In Tennessee probate cases, a disclaimer means an heir or beneficiary chooses not to accept property they were set to inherit. People may disclaim an inheritance for many reasons, including tax planning, creditor protection, Medicaid planning, or because they want the property to pass to someone else. Under TN Code § 31-7-105 and TN Code § 31-7-106, when a person properly executes and files a disclaimer, the law treats that person as if they died before the decedent for purposes of distributing the estate.
In practical terms, this means the disclaimed property does not pass through the person who refused it. Instead, it goes to whoever would have received it if that beneficiary had already died. For example, if a will leaves assets to a son and he disclaims his share, the assets may pass to his children if the will so provides, or to another alternate beneficiary named in the will. If there is no will, Tennessee intestacy law determines who is next in line, again treating the disclaimant as though he or she predeceased the decedent.

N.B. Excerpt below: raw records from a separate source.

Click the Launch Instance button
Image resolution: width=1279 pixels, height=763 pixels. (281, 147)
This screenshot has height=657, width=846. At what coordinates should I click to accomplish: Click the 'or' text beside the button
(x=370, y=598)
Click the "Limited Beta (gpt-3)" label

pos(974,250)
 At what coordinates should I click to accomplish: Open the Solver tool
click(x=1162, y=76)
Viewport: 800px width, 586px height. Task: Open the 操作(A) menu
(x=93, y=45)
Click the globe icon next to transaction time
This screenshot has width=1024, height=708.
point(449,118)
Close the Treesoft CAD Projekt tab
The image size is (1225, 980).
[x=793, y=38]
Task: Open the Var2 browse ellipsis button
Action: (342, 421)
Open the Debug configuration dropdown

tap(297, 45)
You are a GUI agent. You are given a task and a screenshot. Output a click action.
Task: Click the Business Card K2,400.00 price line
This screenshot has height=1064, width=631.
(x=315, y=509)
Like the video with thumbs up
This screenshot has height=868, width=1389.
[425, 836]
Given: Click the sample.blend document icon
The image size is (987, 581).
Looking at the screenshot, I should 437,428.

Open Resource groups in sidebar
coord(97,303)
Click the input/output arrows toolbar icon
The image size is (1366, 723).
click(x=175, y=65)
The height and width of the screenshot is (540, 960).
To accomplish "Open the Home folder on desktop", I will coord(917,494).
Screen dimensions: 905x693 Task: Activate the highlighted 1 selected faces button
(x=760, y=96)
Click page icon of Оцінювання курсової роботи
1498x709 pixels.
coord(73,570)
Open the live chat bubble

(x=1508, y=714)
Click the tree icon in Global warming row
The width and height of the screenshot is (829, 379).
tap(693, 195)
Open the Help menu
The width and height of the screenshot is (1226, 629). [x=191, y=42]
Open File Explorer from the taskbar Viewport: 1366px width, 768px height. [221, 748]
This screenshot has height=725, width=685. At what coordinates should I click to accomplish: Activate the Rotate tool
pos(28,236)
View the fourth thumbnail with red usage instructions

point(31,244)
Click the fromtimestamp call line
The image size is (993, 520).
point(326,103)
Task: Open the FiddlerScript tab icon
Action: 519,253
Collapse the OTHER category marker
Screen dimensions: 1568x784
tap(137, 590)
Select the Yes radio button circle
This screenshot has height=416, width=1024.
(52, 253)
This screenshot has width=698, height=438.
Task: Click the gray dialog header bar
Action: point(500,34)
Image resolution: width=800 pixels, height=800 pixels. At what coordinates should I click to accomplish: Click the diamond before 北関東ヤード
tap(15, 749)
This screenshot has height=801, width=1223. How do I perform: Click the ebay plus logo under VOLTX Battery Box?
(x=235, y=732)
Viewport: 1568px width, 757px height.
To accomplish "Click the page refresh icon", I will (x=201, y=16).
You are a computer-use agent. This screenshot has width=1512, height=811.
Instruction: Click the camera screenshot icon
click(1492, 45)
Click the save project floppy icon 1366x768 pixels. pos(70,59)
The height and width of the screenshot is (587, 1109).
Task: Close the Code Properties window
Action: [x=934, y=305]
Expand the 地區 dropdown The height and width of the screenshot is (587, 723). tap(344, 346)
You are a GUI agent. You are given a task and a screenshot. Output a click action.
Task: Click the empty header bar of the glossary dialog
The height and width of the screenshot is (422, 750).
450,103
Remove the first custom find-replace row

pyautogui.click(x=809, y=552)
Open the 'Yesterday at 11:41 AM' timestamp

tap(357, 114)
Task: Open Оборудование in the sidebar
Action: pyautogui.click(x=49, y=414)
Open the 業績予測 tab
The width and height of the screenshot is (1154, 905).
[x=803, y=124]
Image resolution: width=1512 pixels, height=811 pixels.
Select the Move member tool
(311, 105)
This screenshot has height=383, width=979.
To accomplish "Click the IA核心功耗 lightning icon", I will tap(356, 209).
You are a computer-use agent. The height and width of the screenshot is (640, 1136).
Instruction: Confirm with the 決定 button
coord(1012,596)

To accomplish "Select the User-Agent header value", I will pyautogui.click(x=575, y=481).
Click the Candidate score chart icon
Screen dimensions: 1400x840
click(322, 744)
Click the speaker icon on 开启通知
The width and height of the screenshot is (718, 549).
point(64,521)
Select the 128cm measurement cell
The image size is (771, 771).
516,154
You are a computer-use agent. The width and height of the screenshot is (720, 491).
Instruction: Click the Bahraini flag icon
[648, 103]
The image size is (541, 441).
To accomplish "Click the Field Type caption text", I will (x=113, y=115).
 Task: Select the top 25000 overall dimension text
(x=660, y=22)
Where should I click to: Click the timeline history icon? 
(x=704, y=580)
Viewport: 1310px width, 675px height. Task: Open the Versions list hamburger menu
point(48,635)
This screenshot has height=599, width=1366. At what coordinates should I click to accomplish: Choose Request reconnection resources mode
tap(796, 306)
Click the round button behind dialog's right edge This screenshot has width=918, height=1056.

A will or trust can change this result if it clearly provides for a different outcome. But unless the governing document expressly overrides the statutory rule, the default approach applies, even if it accelerates contingent or future interests.
Georgia follows the same general rule. Under Ga. Code Ann. § 53-1-20(f)(1)(A), a person who properly renounces an inheritance is likewise treated as having predeceased the decedent, and the property passes as though that person had not survived, unless the will or other governing instrument clearly directs a different result.